Lors d’une procédure de divorce, la garde de l’enfant se trouve toujours au centre des interrogations quand les parents ne s’entendent plus. Elle peut avoir des impacts aussi bien sur l’enfant que sur les ex-conjoints.

Les deux parents doivent trouver une entente à l’amiable sur la garde de leurs enfants, tout en gardant en tête leurs droits et leurs devoirs en tant que parents.

Toutefois, en cas de désaccord entre eux, ils peuvent toujours défendre leurs droits et demander l’aide du juge aux affaires familiales. Mais qu’est-ce qui différencie la garde exclusive de la garde alternée, et comment l’obtenir ?

Les différents modes de garde lors d’un divorce

·        La garde « alternée »

La garde alternée permet aux parents divorcés d’alterner l’hébergement des enfants à partir d’un consensus. Avec ce type de garde, les enfants sont en résidence alternée, c’est-à-dire qu’ils vivent à la fois chez le père et la mère. Cela nécessite une organisation particulière afin de réduire l’inégalité parentale.

Les dépenses seront alors à partager et la pension alimentaire pourrait être annulée ou réduite.

Toutefois, seulement 17% des divorces ont eu recours à ce type de garde, même si celui-ci est parfois proposé, voire imposé par le juge dans l’intérêt des enfants.

·        La garde « exclusive »

La garde exclusive est le mode de garde qui consiste à attribuer à un seul des deux parents plus de 60% du temps de l’enfant sur une année (soit 149 à 219 jours par an). Il est cependant rare que ce type de garde soit accordé au père.
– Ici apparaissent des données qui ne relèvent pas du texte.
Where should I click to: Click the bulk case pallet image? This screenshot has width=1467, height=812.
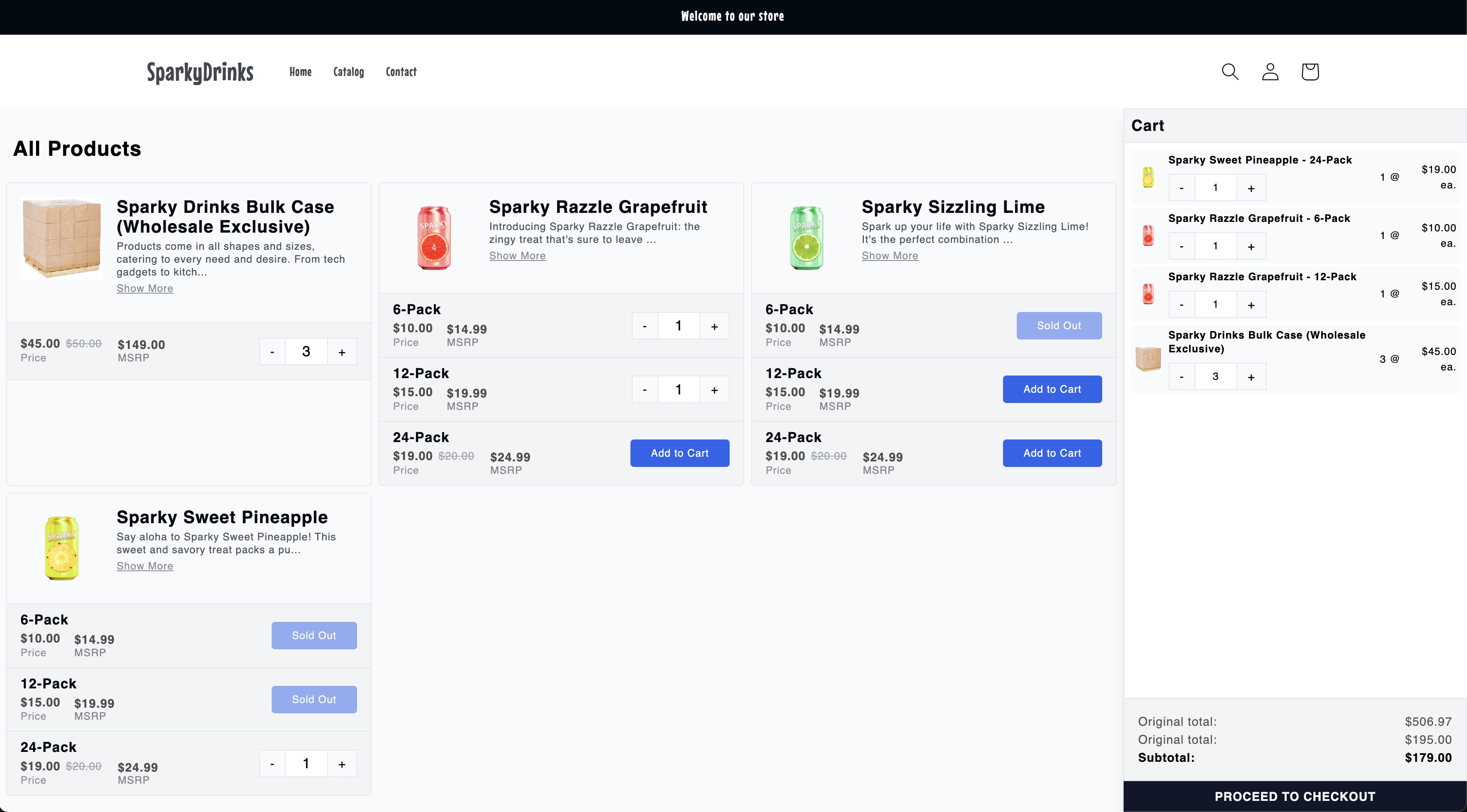61,237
Selon les chiffres, seuls 12% des pères en bénéficient, contre 71% des mères.

Nonobstant, un droit de visite et d’hébergement peut être accordé à l’autre parent afin de maintenir sa relation avec l’enfant.

Prenez garde cependant car ce droit n’est pas toujours automatique pour le parent qui n’a pas obtenu la garde exclusive, et peut nécessiter l’intervention d’un avocat spécialisé en droit de la famille.

Par ailleurs, toute une procédure est nécessaire pour avoir une garde exclusive. Le juge aux affaires familiales prend en considération plusieurs éléments avant de pouvoir prononcer sa décision, dont :

  • L’âge de l’enfant
  • La qualité de la relation entre l’enfant et chacun des deux parents
  • La disponibilité, la volonté et la capacité du parent demandeur à répondre aux besoins et attentes de l’enfant
  • La stabilité financière, matérielle, physique et affective du parent à assurer la garde de l’enfant
  • La volonté de chaque parent de permettre aux enfants de maintenir leurs relations avec l’autre parent
  • La nécessité de ne pas séparer les frères et sœurs
  • Enfin et non des moindres, les avis de chaque enfant par rapport à la garde.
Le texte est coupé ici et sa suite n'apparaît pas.